Exercise details: Update the lines from the line with "Viewport: 1528px width, 532px height." up to and including the line with "Viewport: 1024px width, 656px" by replacing "Screen dimensions" with "Display size", leaving everything else unchanged. Give back only those lines.

________________________________________

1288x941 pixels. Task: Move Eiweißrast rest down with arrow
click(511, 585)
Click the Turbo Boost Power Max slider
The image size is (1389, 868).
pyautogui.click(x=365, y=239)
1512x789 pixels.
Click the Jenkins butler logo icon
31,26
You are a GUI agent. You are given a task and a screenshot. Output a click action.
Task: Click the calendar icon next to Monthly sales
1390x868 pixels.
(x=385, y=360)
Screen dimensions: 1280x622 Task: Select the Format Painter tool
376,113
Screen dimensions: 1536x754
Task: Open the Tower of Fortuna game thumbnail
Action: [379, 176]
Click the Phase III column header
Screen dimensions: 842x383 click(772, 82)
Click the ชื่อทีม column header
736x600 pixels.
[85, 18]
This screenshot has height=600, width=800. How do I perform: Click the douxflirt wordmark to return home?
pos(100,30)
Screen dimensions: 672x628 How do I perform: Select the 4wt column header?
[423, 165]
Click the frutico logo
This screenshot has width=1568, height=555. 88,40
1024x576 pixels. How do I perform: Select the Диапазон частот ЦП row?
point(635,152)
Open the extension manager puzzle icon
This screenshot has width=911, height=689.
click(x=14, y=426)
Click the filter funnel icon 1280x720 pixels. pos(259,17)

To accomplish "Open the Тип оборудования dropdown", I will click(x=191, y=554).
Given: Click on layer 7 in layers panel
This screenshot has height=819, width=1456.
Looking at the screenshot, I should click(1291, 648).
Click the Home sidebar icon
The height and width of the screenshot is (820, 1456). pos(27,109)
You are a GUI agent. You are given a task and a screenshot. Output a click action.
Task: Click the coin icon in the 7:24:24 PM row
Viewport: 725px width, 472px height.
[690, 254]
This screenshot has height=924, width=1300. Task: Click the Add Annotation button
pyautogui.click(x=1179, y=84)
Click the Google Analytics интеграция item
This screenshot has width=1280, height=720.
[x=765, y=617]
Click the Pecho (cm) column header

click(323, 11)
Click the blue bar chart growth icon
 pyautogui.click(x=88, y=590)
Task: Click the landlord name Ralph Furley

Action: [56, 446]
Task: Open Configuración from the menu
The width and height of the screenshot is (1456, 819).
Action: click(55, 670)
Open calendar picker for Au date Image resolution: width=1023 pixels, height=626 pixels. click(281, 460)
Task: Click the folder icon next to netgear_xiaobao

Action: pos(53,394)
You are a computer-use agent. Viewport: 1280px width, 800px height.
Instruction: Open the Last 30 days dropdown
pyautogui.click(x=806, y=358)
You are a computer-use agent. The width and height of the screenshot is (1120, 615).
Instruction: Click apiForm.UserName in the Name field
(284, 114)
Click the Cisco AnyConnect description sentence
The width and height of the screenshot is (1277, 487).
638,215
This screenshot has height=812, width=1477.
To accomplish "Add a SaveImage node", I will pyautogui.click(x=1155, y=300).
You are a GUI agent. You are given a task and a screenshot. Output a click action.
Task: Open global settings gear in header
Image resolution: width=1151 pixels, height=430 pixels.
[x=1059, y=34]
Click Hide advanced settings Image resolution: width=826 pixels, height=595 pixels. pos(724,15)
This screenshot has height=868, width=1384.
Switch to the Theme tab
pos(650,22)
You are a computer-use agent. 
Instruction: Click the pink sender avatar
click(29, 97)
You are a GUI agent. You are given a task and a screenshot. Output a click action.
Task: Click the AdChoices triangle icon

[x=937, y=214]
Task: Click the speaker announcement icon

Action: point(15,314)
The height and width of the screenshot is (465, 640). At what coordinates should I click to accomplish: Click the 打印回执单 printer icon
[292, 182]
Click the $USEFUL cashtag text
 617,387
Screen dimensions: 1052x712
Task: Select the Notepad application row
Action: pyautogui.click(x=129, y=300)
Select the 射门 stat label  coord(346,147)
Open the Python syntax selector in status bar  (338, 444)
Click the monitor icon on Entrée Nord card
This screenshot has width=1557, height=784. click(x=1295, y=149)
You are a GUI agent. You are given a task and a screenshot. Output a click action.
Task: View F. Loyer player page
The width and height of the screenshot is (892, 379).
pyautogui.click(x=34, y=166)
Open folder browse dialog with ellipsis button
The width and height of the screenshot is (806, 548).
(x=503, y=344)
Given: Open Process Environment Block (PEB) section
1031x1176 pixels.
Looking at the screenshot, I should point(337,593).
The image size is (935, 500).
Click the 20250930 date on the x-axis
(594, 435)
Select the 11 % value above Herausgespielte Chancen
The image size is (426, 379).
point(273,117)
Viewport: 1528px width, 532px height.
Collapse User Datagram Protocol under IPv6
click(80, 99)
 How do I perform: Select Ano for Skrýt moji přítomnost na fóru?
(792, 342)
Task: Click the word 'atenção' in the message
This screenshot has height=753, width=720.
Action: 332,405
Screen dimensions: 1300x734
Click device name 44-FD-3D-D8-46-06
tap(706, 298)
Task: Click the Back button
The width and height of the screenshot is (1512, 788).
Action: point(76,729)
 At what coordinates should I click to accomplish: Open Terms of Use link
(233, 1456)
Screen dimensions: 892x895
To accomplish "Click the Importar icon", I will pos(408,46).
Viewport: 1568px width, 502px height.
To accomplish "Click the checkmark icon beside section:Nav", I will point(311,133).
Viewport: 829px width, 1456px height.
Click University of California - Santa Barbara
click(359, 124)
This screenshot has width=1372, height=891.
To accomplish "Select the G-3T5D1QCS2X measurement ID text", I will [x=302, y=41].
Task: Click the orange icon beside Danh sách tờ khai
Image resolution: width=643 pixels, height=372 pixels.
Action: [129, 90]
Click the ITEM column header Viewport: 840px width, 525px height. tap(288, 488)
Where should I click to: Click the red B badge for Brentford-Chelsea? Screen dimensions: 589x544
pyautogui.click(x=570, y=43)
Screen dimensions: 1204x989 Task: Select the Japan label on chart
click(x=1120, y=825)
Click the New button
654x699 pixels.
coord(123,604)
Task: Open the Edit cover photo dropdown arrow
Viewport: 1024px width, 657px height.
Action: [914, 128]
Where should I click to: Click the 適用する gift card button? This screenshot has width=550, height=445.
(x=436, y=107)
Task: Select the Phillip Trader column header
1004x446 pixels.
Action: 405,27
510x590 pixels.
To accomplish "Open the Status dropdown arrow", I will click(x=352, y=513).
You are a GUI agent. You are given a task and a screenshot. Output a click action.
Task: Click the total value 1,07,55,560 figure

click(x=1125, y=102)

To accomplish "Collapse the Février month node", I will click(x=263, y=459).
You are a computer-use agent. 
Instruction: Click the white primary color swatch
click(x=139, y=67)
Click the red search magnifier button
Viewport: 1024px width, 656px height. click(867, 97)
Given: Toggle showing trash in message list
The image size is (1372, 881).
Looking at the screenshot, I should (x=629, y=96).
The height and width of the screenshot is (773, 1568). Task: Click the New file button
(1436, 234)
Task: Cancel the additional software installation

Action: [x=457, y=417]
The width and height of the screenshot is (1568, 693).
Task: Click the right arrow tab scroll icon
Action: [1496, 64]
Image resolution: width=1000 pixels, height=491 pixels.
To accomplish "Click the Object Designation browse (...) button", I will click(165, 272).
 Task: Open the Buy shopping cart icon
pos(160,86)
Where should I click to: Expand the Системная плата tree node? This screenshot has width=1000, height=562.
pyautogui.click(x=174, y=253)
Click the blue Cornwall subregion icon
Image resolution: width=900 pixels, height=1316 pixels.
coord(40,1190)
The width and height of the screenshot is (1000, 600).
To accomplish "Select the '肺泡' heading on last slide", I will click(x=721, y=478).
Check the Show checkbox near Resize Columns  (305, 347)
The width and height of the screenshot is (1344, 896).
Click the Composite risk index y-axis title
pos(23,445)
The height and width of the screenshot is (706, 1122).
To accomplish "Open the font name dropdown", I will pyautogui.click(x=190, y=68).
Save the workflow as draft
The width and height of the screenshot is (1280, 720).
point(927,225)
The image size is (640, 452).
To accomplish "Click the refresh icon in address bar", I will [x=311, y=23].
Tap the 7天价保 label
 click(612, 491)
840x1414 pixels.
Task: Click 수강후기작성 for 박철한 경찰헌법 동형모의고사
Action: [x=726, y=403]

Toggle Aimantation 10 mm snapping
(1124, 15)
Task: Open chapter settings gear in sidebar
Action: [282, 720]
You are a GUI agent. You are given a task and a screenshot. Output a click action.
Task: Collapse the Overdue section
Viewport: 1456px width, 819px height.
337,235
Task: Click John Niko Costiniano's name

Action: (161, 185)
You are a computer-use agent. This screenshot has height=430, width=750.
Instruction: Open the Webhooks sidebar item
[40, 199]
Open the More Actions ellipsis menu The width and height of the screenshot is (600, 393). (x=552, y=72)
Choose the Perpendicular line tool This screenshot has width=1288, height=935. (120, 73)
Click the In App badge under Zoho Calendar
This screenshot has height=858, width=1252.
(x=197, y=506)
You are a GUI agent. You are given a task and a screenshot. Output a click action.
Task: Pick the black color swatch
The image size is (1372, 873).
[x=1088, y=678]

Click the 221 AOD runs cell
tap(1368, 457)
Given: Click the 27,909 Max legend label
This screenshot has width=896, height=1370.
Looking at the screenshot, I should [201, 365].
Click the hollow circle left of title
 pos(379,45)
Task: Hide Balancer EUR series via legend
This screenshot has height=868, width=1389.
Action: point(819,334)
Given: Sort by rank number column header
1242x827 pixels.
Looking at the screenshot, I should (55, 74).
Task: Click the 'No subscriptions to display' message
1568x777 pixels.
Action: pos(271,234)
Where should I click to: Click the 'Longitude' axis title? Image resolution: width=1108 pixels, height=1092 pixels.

________________________________________

Reply to the task:
Viewport: 1528px width, 532px height.
Collapse User Datagram Protocol under IPv6
click(80, 99)
 How do I perform: Select Ano for Skrýt moji přítomnost na fóru?
(792, 342)
Task: Click the word 'atenção' in the message
This screenshot has height=753, width=720.
Action: 332,405
Display size: 1300x734
Click device name 44-FD-3D-D8-46-06
tap(706, 298)
Task: Click the Back button
The width and height of the screenshot is (1512, 788).
Action: point(76,729)
 At what coordinates should I click to accomplish: Open Terms of Use link
(233, 1456)
Display size: 892x895
To accomplish "Click the Importar icon", I will pos(408,46).
Viewport: 1568px width, 502px height.
To accomplish "Click the checkmark icon beside section:Nav", I will point(311,133).
Viewport: 829px width, 1456px height.
Click University of California - Santa Barbara
click(359, 124)
This screenshot has width=1372, height=891.
To accomplish "Select the G-3T5D1QCS2X measurement ID text", I will [x=302, y=41].
Task: Click the orange icon beside Danh sách tờ khai
Image resolution: width=643 pixels, height=372 pixels.
Action: [129, 90]
Click the ITEM column header Viewport: 840px width, 525px height. tap(288, 488)
Where should I click to: Click the red B badge for Brentford-Chelsea? Display size: 589x544
pyautogui.click(x=570, y=43)
Display size: 1204x989 Task: Select the Japan label on chart
click(x=1120, y=825)
Click the New button
654x699 pixels.
coord(123,604)
Task: Open the Edit cover photo dropdown arrow
Viewport: 1024px width, 657px height.
Action: [914, 128]
Where should I click to: Click the 適用する gift card button? This screenshot has width=550, height=445.
(x=436, y=107)
Task: Select the Phillip Trader column header
1004x446 pixels.
Action: 405,27
510x590 pixels.
To accomplish "Open the Status dropdown arrow", I will click(x=352, y=513).
You are a GUI agent. You are given a task and a screenshot. Output a click action.
Task: Click the total value 1,07,55,560 figure

click(x=1125, y=102)

To accomplish "Collapse the Février month node", I will click(x=263, y=459).
You are a computer-use agent. 
Instruction: Click the white primary color swatch
click(x=139, y=67)
Click the red search magnifier button
Viewport: 1024px width, 656px height. click(867, 97)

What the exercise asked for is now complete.